**Word and element pointing records**
— Begin —

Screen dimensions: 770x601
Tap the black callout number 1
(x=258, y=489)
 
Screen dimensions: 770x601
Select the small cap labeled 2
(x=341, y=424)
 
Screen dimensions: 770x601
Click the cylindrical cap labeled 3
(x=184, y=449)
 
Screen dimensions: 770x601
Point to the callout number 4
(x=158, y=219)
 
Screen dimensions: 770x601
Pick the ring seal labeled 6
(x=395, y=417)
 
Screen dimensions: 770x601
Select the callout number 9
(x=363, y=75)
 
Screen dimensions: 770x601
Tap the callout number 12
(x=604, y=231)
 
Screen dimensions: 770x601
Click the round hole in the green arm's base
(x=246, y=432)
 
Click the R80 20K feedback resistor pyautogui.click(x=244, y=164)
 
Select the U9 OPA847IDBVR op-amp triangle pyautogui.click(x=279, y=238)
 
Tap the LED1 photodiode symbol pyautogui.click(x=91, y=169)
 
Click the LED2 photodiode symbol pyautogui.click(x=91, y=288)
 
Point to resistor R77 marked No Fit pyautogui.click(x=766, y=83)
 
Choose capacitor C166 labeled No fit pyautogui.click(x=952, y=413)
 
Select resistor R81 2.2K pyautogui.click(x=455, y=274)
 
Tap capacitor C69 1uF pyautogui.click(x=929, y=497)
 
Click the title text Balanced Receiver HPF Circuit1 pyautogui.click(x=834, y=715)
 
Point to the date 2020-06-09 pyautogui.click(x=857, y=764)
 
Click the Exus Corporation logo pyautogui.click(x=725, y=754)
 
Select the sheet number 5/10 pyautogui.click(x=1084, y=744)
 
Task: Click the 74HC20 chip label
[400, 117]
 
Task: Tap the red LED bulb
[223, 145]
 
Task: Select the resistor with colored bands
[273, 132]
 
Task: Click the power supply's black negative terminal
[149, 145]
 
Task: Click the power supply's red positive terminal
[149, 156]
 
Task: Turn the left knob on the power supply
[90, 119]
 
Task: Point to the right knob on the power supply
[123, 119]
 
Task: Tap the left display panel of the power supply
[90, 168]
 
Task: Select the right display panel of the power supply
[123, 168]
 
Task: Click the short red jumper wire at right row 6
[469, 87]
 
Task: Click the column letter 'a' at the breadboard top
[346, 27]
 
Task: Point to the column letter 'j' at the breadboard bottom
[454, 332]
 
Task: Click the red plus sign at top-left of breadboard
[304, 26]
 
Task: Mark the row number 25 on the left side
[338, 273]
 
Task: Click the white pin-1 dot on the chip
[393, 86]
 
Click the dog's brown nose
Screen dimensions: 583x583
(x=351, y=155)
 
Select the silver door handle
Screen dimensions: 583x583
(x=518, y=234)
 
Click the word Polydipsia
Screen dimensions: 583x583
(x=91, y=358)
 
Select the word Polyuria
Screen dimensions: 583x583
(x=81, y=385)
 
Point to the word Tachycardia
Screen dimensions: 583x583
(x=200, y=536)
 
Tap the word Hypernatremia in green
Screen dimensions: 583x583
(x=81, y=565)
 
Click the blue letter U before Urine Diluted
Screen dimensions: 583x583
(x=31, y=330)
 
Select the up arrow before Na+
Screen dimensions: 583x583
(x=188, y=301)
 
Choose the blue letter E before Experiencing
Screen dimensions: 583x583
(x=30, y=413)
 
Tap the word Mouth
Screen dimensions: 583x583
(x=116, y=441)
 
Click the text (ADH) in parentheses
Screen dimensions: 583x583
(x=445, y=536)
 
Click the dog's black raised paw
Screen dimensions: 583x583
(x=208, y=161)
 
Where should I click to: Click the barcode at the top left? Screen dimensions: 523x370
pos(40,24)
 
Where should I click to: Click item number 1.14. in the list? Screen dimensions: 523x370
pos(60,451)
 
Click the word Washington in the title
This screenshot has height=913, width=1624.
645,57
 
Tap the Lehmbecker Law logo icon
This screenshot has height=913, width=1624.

— End —

**Directive**
Rewrite the records from the line containing "Click the text (ADH) in parentheses" through the line containing "pos(60,451)", requests included, with every answer coordinate multiplied by 0.2 and rounded to the nearest whole number, halves rounded up. Give only those lines, and leave everything else in them unchanged.

**Answer**
Click the text (ADH) in parentheses
Screen dimensions: 583x583
(x=89, y=107)
 
Click the dog's black raised paw
Screen dimensions: 583x583
(x=42, y=32)
 
Where should I click to: Click the barcode at the top left? Screen dimensions: 523x370
pos(8,5)
 
Where should I click to: Click item number 1.14. in the list? Screen dimensions: 523x370
pos(12,90)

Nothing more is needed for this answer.